LinkedIn follow company — BP Crisis
There’s a Fake BP Twitter feed that’s kind of funny. Some examples:
Eating at a very expensive restaurant and spilled salad dressing on my pants. Not sure how to tackle this.
The ocean looks just a bit slimmer today. Dressing it in black really did the trick!
Here’s an article from adage talking about not taking it down.
I’m interested in how brands deal with a crisis, and I think you’ll agree BP has a whopper on their hands right now.
So when LinkedIn announced we could follow companies, I began following BP on LinkedIn. I have no idea what information I would get out of following, but I followed. On Monday morning, I got an e-mail saying there were updates at British Petroleum. This is a screen shot of the top of the e-mail.

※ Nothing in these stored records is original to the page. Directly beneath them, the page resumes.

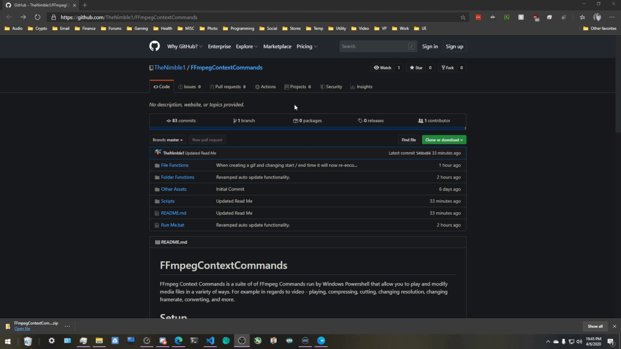Screen dimensions: 621x349
Task: Bookmark page with the star icon
Action: coord(463,17)
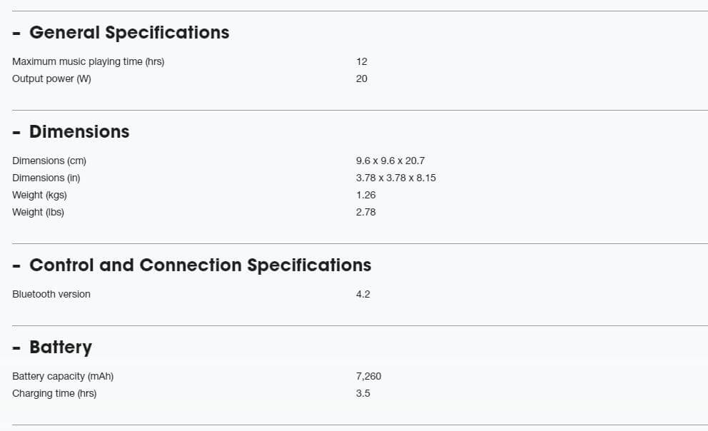Collapse the Dimensions section title
Viewport: 708px width, 431px height.
point(79,132)
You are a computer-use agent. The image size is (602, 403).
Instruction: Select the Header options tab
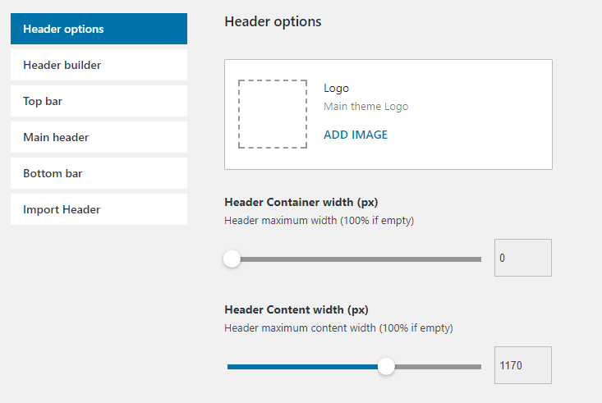click(99, 29)
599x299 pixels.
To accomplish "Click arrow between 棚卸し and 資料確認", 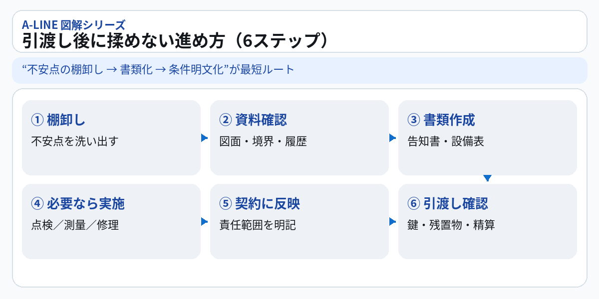I will click(x=204, y=138).
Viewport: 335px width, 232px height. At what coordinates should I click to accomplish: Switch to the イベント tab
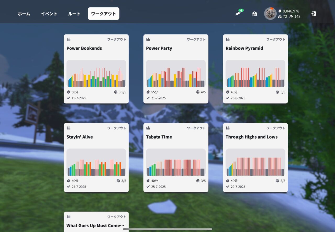[x=49, y=14]
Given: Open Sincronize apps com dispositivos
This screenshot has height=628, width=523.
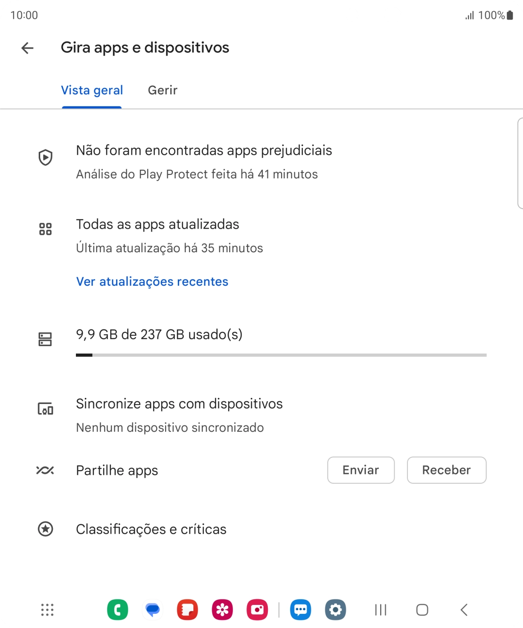Looking at the screenshot, I should (179, 404).
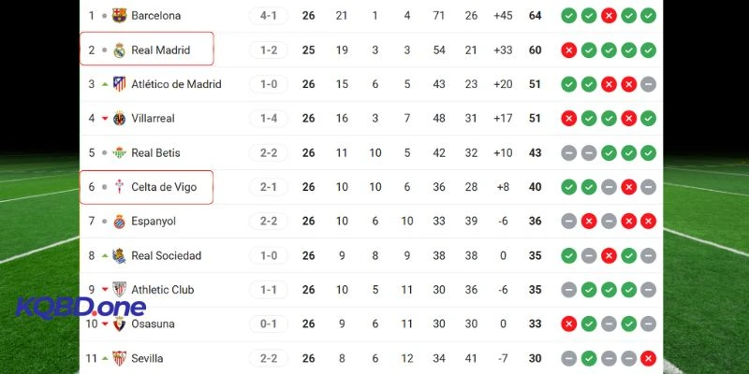
Task: Open the Osasuna team link
Action: [154, 324]
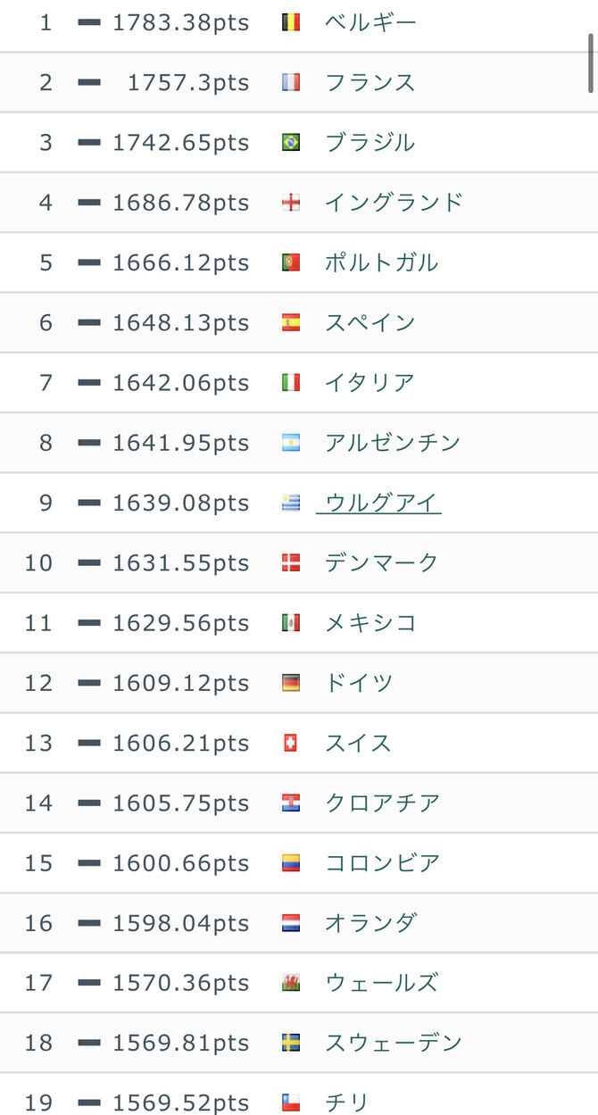Image resolution: width=598 pixels, height=1115 pixels.
Task: Click the 1783.38pts score value
Action: click(x=179, y=21)
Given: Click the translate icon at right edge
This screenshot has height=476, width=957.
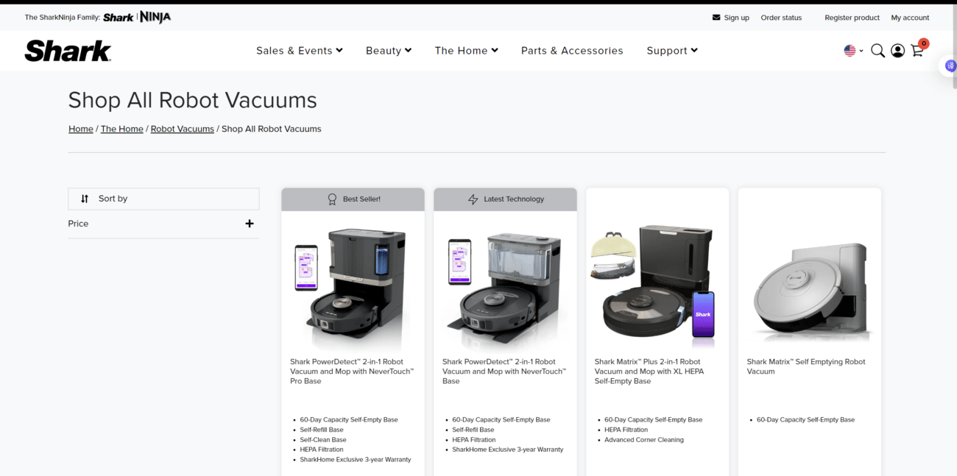Looking at the screenshot, I should click(x=950, y=66).
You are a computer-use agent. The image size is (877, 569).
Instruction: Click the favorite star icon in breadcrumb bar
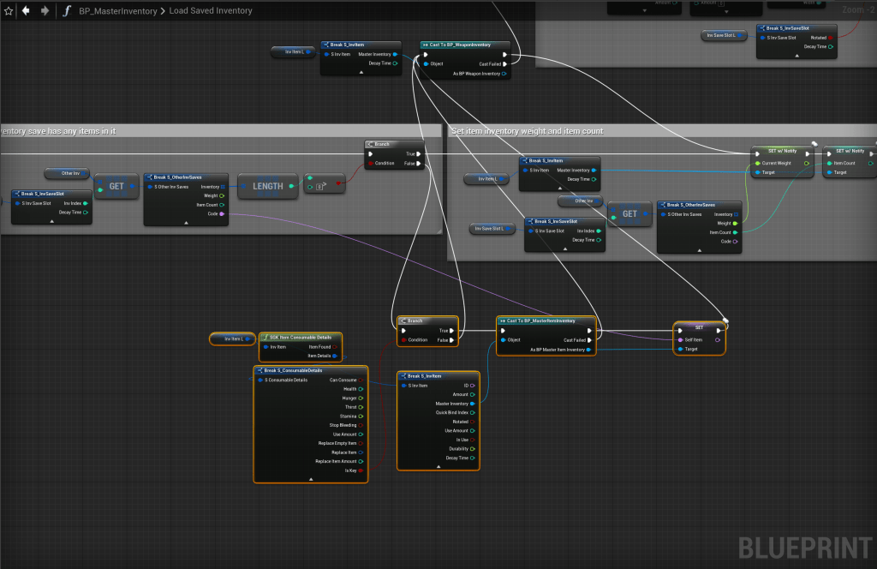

As I scrolled down, I came across this:
Now, I thought this was funny. BP, with a massive underwater oil leak, seeks a Subsea Controls Engineer, and a Safety and Risk Engineer.
Of course they do.But it’s sort of embarrassing to be letting me know, isn’t it?
We’re putting together crisis management documents at my agency, and I can tell you this: during a crisis, the brand wants to control the flow of information. But these days, it’s just impossible. LinkedIn is a perfect place to find a Subsea Controls Engineer, but the act of looking is information. And said information, released during a crisis can have the effect of undermining the brand.